2-Methyl-2-heptanethiol
- Names: Preferred IUPAC name 2-Methylheptane-2-thiol

Identifiers
- CAS Number: 763-20-2;
- 3D model (JSmol): Interactive image;
- ChemSpider: 63009;
- PubChem CID: 69810;
- UNII: SWR39B4RNK;
- UN number: 3023
- CompTox Dashboard (EPA): DTXSID9075290;

Properties
- Chemical formula: C_{8}H_{18}S
- Molar mass: 146.29 g·mol^{−1}
- Appearance: Straw-colored liquid
- Density: 0.85
- Melting point: −74 °C (−101 °F; 199 K)
- Boiling point: 155 °C (311 °F; 428 K)

Hazards
- Flash point: 46 °C (115 °F; 319 K) open cup

= 2-Methyl-2-heptanethiol =

2-Methyl-2-heptanethiol is an organic compound classified as a thiol. It is a straw-colored liquid with a strong, obnoxious odor.

It is used as a lubricant additive and in polymer modification.

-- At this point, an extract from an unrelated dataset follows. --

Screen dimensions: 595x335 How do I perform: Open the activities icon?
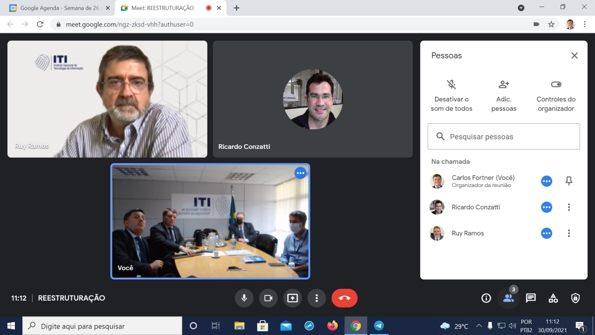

The chemical is one of the tertiary aliphatic mercaptans (thiols) synthesized from petroleum, as described in a 1950 paper. Initial research postulated they could be used as lubricant additives, ore flotation collectors, vulcanization accelerators, fungicides, and nonionic detergents.